O brilho e o prestígio de Camões têm de certo modo ofuscado a obra daquele sobre quem Almeida Garrett escreveu: «Sá de Miranda, verdadeiro pae da nossa poesia, um dos maiores do seu seculo, foi o poeta da razao e da virtude, philosophou com as musas, e poetizou com a philosophia. Seu muito saber, sua experiencia, seu tracto, e até a nobreza do nascimento, lhe deram indisputada superioridade a todos os escriptores d’aquelle tempo, dos quais era ouvido, consultado e imitado». Nascido em 1481, Sá de Miranda promoveu uma renovação em profundidade da poesia portuguesa, em parte fruto de uma prolongada viagem a Itália entre 1515 e 1527. Além de introduzir por cá os modelos clássicos, como o soneto, notabilizou-se também pelo ceticismo relativamente aos Descobrimentos, condensado nesta quintilha célebre da Carta a António Pereira, senhor do Basto:

«Não me temo de Castela D’onde guerra inda não soa, Mas temo-me de Lisboa, Que ao cheiro desta canela O Reino nos despovoa». O presente volume baseia-se na edição princeps de 1595, mantendo a grafia e pontuação quinhentistas.

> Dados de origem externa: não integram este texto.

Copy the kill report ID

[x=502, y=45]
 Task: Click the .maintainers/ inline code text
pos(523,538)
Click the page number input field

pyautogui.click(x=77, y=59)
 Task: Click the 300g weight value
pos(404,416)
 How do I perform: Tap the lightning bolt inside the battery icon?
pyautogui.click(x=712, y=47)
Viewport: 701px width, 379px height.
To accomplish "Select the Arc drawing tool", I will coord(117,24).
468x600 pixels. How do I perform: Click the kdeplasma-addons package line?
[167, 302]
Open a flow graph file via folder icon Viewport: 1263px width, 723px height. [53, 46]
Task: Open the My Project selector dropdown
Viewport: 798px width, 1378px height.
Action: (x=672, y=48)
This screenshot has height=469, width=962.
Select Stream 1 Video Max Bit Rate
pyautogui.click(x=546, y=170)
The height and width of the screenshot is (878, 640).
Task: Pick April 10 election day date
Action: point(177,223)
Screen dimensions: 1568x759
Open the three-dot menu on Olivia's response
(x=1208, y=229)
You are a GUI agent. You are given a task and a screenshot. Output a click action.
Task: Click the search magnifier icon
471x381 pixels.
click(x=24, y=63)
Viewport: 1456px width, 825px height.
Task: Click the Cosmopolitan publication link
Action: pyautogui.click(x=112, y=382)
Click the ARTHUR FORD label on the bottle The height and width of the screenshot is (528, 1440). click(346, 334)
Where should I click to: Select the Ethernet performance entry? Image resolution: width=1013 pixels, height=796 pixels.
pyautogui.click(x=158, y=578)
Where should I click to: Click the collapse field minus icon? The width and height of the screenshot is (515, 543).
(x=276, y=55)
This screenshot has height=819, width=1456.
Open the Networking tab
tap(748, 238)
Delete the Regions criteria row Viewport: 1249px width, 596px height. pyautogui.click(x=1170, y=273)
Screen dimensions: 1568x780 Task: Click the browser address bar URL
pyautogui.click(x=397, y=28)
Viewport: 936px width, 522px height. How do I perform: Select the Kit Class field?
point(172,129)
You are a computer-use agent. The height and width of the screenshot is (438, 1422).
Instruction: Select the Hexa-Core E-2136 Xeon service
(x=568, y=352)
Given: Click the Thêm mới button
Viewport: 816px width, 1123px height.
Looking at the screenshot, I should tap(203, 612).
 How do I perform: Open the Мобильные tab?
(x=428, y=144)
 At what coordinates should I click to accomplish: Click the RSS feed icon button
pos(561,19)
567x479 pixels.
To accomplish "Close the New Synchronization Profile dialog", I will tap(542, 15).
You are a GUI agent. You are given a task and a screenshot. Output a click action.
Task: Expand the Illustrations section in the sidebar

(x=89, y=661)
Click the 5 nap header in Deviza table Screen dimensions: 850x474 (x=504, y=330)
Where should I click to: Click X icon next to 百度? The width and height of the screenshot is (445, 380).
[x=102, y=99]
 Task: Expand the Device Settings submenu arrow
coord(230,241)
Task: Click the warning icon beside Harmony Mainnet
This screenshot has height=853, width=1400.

Para além da ordem 12 novas regras para a vida 
Jordan B. Peterson €17,90
Lua de Papel

Embora não consiga livrar-se da fama de paladino do conservadorismo e adversário feroz das feministas, Jordan B. Peterson adota neste livro um tom bem diferente, menos polémico, mais de acordo com a sua profissão de psicólogo clínico. As ‘regras para a vida’ que encabeçam cada um dos doze capítulos – como ‘Não se torne numa pessoa falsa ou arrogante’ ou ‘Tente tornar uma das divisões da sua casa tão bonita quanto possível’ – são enganadoramente simplistas. Na verdade, Peterson recorre a uma grande profusão de fontes e parábolas, da Bíblia a Dostoievsky, da mitologia egípcia às aventuras de Harry Potter, sem esquecer a sua experiência profissional, para sustentar as suas opiniões e os seus conselhos. O resultado é um livro que tanto pode ser rotulado de autoajuda como de autoconhecimento, e que propõe a cada um que perceba o seu lugar no mundo e para onde quer ir.